> [GIVEN PROBLEM 1] Please write out the background text from "But a couple" up to and including "papers on weekends.".
> [GIVEN PROBLEM 2] In the background text, how much time did the daily commute to the onsite job take?

> [TEXT]
>> START
Background
After graduating in 2021, I immediately started working as a software developer at a company in Kathmandu. A few months in, I realized that the onsite setup was quietly eating my life. Two hours of commuting every day, nothing to show for it except exhaustion. So I kept applying for remote jobs on the side, and fortunately it didn’t take long. The next job was fully remote. Work from anywhere, no commute, no fixed desk. At that point in my life, it felt perfect.
But a couple of years down the line, the restlessness came back. I had been writing code, building features, and reviewing PRs every single day. The first two years were genuinely fun. By the third year, I was doing the same things with my eyes half closed. The job could have let me explore a different tech stack, but for whatever reason that never materialized. Meanwhile, a quieter thought had been growing in the background: I wanted to go deeper into one specific field, not just keep accumulating years of general experience.
I had been drawn to NLP and machine learning for a while. It felt like the area where things were actually moving fast, where the problems were hard in interesting ways, and where my software background would be useful rather than irrelevant. A master’s degree felt like the right way to actually commit to it instead of just reading papers on weekends.
>> END
> [SUPPLIED DATA]
>> START
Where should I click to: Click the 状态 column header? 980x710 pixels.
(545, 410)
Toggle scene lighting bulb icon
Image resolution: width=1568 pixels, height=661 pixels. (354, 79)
>> END
> [COMPLETE RESPONSE 1]
But a couple of years down the line, the restlessness came back. I had been writing code, building features, and reviewing PRs every single day. The first two years were genuinely fun. By the third year, I was doing the same things with my eyes half closed. The job could have let me explore a different tech stack, but for whatever reason that never materialized. Meanwhile, a quieter thought had been growing in the background: I wanted to go deeper into one specific field, not just keep accumulating years of general experience.
I had been drawn to NLP and machine learning for a while. It felt like the area where things were actually moving fast, where the problems were hard in interesting ways, and where my software background would be useful rather than irrelevant. A master’s degree felt like the right way to actually commit to it instead of just reading papers on weekends.

> [COMPLETE RESPONSE 2] Two hours every day.